══ Data under study

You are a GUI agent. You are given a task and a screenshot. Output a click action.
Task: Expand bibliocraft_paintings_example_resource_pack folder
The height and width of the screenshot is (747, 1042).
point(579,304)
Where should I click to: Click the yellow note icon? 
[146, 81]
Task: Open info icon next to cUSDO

════
══ Data under study

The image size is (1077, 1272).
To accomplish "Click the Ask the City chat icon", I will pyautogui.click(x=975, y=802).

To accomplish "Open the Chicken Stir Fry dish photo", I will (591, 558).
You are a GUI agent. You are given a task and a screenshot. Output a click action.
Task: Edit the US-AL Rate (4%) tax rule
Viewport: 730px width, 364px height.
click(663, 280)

════

▶ _Goal of the exercise_
Please give back, exactly as it stands above, the stretch from the line with "Task: Expand bibliocraft_paintings_example_resource_pack" through the line with "Task: Open info icon next to cUSDO", and no line outside it.

▶ _Your response_
Task: Expand bibliocraft_paintings_example_resource_pack folder
The height and width of the screenshot is (747, 1042).
point(579,304)
Where should I click to: Click the yellow note icon? 
[146, 81]
Task: Open info icon next to cUSDO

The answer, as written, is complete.